Another reason is that if we socialize with them as if nothing is wrong, it degrades our own lives. They are contagious, and their influence begins to damage us. If we don't heed the warning and walk away from them, we may gradually become just like them.

How about outside the church?

We know how our world lives, those who know not God. Paul tells Timothy that "people will be lovers of themselves, lovers of money, boastful, proud, abusive, disobedient to their parents, ungrateful, unholy, without love, unforgiving, slanderous, without self-control, brutal, not lovers of good, treacherous, rash, conceited, lovers of pleasure rather than lovers of God, having a form of godliness but denying its power." Paul says plainly and clearly, "Have nothing to do with such people". (2 Tim 3:1-5) We can't align ourselves with such people.

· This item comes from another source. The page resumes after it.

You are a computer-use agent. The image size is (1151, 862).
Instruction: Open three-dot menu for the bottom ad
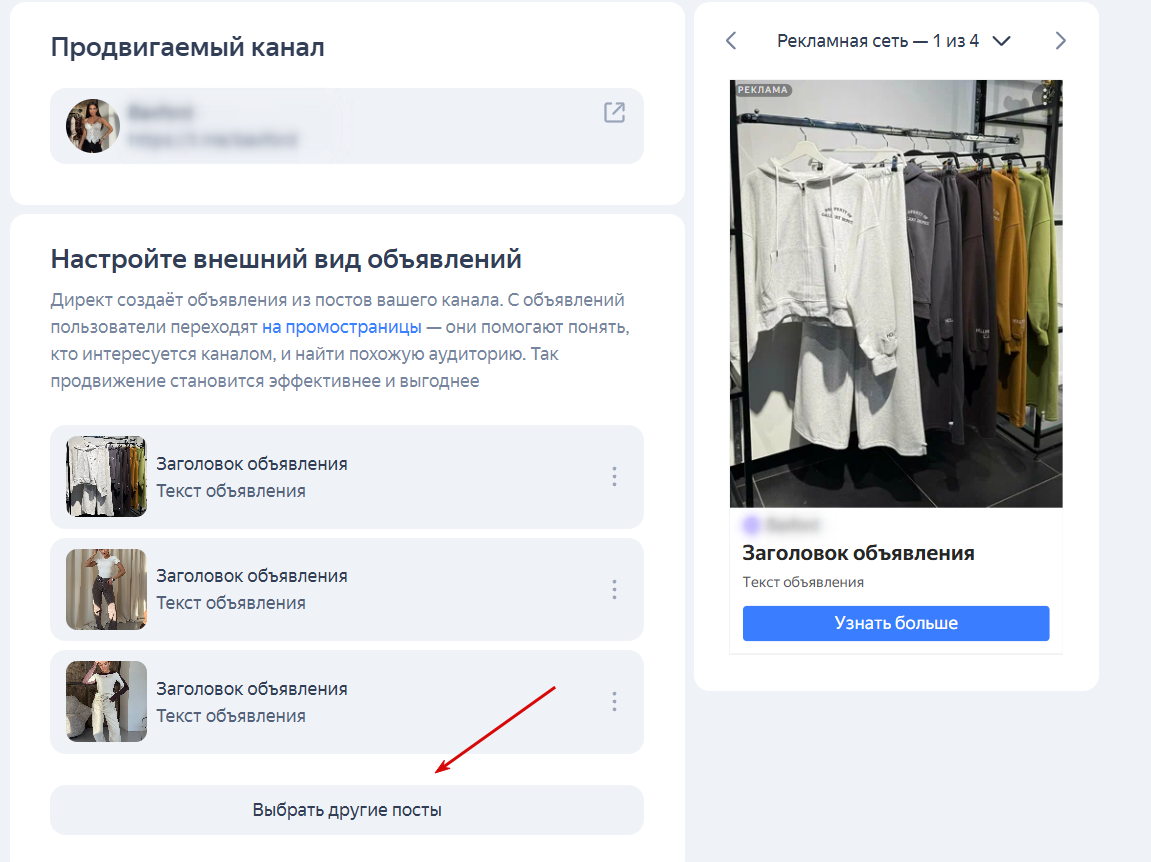[x=614, y=702]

Bad influences in our lives test us and can even break us. If we choose to spend all our time around such people, they will more than likely pull us down, instead of us lifting them up. Scripture doesn't tell us to ignore non-Christians and never speak to them, on the contrary, we are to love them and try to reach them with the saving message of the Gospel. But it does tell us not to be "bound together" with them because we will be fooled, seduced and thrown off course. We can't team up with sin and think we will prevail.

Today, remember Jesus went places where sinners were and taught them a better way and left an example for them, but He didn't surround Himself with such people, or run in their social circles. He loved them, but He surrounded Himself with people willing to seek God and live their lives differently than the world. We too should do the same.